(Items from a data source)
┄┄┄┄┄┄┄┄┄┄

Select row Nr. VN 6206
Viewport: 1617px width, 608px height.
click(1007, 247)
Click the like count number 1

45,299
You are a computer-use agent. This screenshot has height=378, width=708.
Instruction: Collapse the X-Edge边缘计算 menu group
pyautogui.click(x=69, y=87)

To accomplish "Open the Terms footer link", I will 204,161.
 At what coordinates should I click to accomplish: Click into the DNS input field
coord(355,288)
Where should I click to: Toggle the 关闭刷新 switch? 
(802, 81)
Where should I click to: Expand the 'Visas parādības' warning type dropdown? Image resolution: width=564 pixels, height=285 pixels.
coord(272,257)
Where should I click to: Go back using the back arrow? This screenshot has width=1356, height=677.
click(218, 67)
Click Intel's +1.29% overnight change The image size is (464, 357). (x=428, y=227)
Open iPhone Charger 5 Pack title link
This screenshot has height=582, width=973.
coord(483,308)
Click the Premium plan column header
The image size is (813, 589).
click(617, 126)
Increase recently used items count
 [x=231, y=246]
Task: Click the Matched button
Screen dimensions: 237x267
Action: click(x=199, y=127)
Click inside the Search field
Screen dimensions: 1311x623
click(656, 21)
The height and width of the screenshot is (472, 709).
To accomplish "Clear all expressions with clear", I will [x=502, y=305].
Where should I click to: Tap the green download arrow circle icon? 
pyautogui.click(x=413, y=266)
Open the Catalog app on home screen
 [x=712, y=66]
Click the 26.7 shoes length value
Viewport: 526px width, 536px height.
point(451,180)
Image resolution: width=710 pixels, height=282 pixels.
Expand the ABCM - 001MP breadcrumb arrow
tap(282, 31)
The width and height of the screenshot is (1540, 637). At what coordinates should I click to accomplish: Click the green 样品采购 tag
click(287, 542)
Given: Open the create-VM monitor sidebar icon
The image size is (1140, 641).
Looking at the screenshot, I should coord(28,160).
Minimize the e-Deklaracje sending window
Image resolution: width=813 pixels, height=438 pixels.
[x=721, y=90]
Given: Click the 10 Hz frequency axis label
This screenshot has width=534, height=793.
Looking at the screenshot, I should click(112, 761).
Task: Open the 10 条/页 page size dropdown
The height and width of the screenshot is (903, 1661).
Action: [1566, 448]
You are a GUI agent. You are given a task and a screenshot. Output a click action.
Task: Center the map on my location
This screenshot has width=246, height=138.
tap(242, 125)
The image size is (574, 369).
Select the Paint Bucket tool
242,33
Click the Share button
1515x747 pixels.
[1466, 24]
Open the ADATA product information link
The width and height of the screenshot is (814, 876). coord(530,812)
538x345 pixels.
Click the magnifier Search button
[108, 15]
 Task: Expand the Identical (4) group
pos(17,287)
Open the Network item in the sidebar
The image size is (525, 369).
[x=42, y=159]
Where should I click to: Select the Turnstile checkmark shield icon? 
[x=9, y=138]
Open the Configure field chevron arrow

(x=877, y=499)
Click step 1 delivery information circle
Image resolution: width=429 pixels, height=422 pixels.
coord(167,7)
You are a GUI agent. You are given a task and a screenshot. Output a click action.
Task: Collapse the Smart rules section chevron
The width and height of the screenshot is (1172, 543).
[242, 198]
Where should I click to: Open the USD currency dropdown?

┄┄┄┄┄┄┄┄┄┄

Directive:
Repeat every one of the lines above word for word, with no changes.

Solved exercise:
Select row Nr. VN 6206
Viewport: 1617px width, 608px height.
click(1007, 247)
Click the like count number 1

45,299
You are a computer-use agent. This screenshot has height=378, width=708.
Instruction: Collapse the X-Edge边缘计算 menu group
pyautogui.click(x=69, y=87)

To accomplish "Open the Terms footer link", I will 204,161.
 At what coordinates should I click to accomplish: Click into the DNS input field
coord(355,288)
Where should I click to: Toggle the 关闭刷新 switch? 
(802, 81)
Where should I click to: Expand the 'Visas parādības' warning type dropdown? Image resolution: width=564 pixels, height=285 pixels.
coord(272,257)
Where should I click to: Go back using the back arrow? This screenshot has width=1356, height=677.
click(218, 67)
Click Intel's +1.29% overnight change The image size is (464, 357). (x=428, y=227)
Open iPhone Charger 5 Pack title link
This screenshot has height=582, width=973.
coord(483,308)
Click the Premium plan column header
The image size is (813, 589).
click(617, 126)
Increase recently used items count
 [x=231, y=246]
Task: Click the Matched button
Screen dimensions: 237x267
Action: click(x=199, y=127)
Click inside the Search field
Screen dimensions: 1311x623
click(656, 21)
The height and width of the screenshot is (472, 709).
To accomplish "Clear all expressions with clear", I will [x=502, y=305].
Where should I click to: Tap the green download arrow circle icon? 
pyautogui.click(x=413, y=266)
Open the Catalog app on home screen
 [x=712, y=66]
Click the 26.7 shoes length value
Viewport: 526px width, 536px height.
point(451,180)
Image resolution: width=710 pixels, height=282 pixels.
Expand the ABCM - 001MP breadcrumb arrow
tap(282, 31)
The width and height of the screenshot is (1540, 637). At what coordinates should I click to accomplish: Click the green 样品采购 tag
click(287, 542)
Given: Open the create-VM monitor sidebar icon
The image size is (1140, 641).
Looking at the screenshot, I should coord(28,160).
Minimize the e-Deklaracje sending window
Image resolution: width=813 pixels, height=438 pixels.
[x=721, y=90]
Given: Click the 10 Hz frequency axis label
This screenshot has width=534, height=793.
Looking at the screenshot, I should click(112, 761).
Task: Open the 10 条/页 page size dropdown
The height and width of the screenshot is (903, 1661).
Action: [1566, 448]
You are a GUI agent. You are given a task and a screenshot. Output a click action.
Task: Center the map on my location
This screenshot has width=246, height=138.
tap(242, 125)
The image size is (574, 369).
Select the Paint Bucket tool
242,33
Click the Share button
1515x747 pixels.
[1466, 24]
Open the ADATA product information link
The width and height of the screenshot is (814, 876). coord(530,812)
538x345 pixels.
Click the magnifier Search button
[108, 15]
 Task: Expand the Identical (4) group
pos(17,287)
Open the Network item in the sidebar
The image size is (525, 369).
[x=42, y=159]
Where should I click to: Select the Turnstile checkmark shield icon? 
[x=9, y=138]
Open the Configure field chevron arrow

(x=877, y=499)
Click step 1 delivery information circle
Image resolution: width=429 pixels, height=422 pixels.
coord(167,7)
You are a GUI agent. You are given a task and a screenshot. Output a click action.
Task: Collapse the Smart rules section chevron
The width and height of the screenshot is (1172, 543).
[242, 198]
Where should I click to: Open the USD currency dropdown?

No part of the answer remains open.